Everyone should be alarmed by the fate of Madame X. She has not been consulted about any of this. Madame X no longer has civil rights. She is being fed and housed. The cost is her fortune and her liberty. This confiscation of a life can occur without due process and there is no forum for these proceedings. What has happened to Madame X reeks of self-interest and betrayal.

Gerald Rounds
Santa Barbara

(Editor’s note: We’ll continue to follow the unsettling voyage of this former Montecito resident. Thank you for keeping us abreast of the situation. Perhaps at one point, we can step forward to help. – J.B.)

Hillside Hello

It was so nice to see Lynda Millner at the Hillside House 15th Annual Sunset Soirée “Opening Doors to Tomorrow” at El Mirador Estate on June 9. We are so grateful to her for her wonderful “Seen Around Town” piece in the Montecito Journal (#24/27). Lynda’s coverage does a lot to raise awareness of our residential facility and our residents. We are so appreciative of her efforts that help tell our story to the community. She also did a great job with the photos. Thank you very much for Lynda’s continued support of Hillside House residents and all your paper does for area nonprofits.
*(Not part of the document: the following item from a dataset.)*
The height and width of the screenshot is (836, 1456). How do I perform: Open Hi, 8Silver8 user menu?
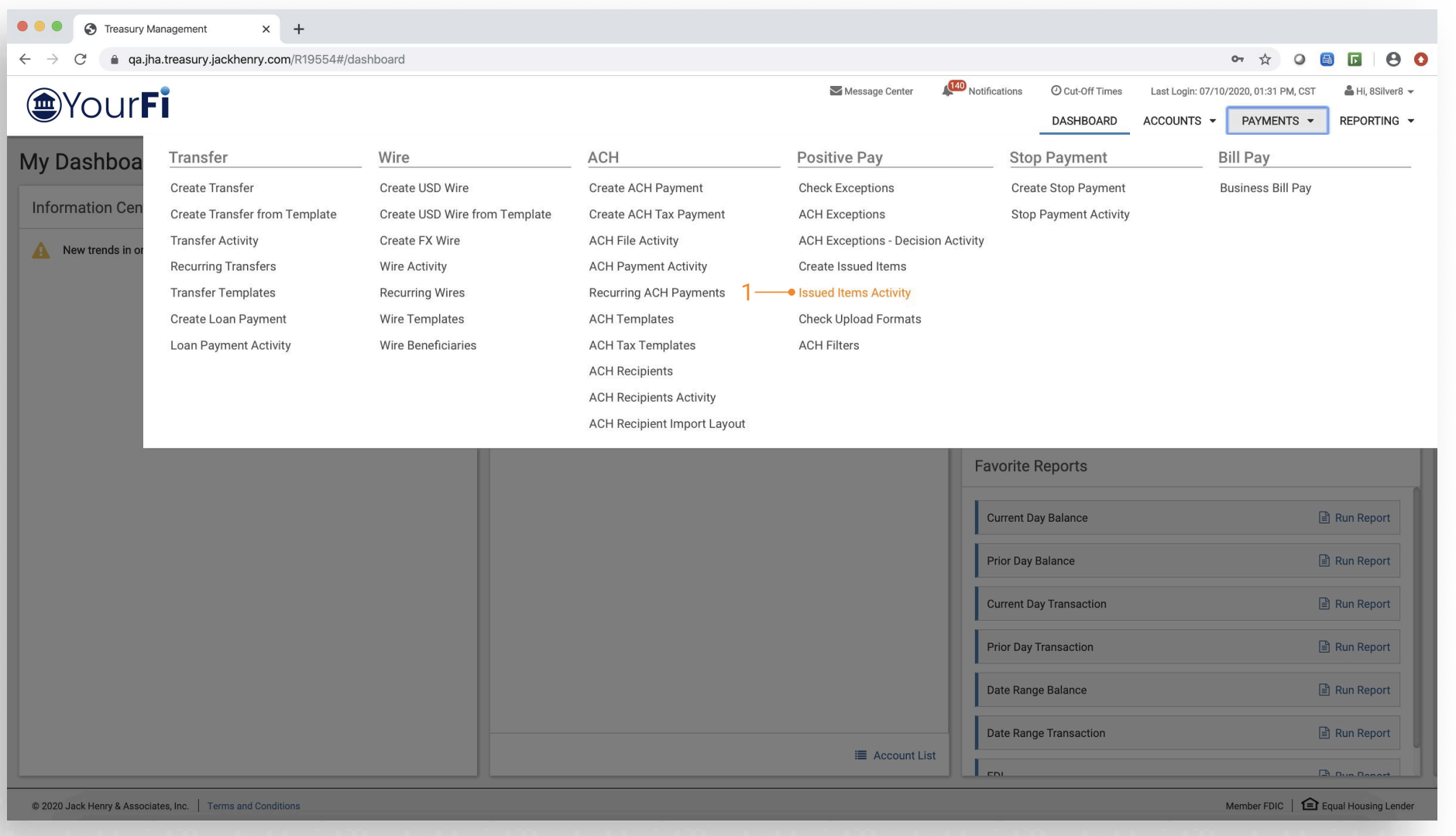[x=1379, y=91]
Wishing Lynda, her husband, Don Seth, and everyone at Montecito Journal a great summer!

Michael Padden-Rubin
Santa Barbara

(Mr. Padden-Rubin is director of Development at Hillside House on Veronica Springs Road.)

In Brief

Hey, what happened to brevity in the Letters to the Editor? 

Jean Von Wittenburg

(Editor’s note: Well, we like brevity too, but letter writers are often long-winded and their missives can be difficult to cut. We do edit for clarity and sometimes even for length, but most often, we just edit as best we can and then print what we receive. – J.B.)

A Village Reborn

This year’s Village Fourth Parade was especially meaningful, with first responders, search and rescue dogs, Montecito and Santa Barbara fire departments, Bucket Brigade, and other numerous emergency personnel and volunteers. It was touching to see them all, with the crowd cheering and applauding. It truly felt, as you stated, like a rebirth.

Sitting in lower Manning Park after the parade, I was reminded of my first impressions of Montecito many years ago: the naturally beautiful surroundings in every direction and the genuine sweetness of the people.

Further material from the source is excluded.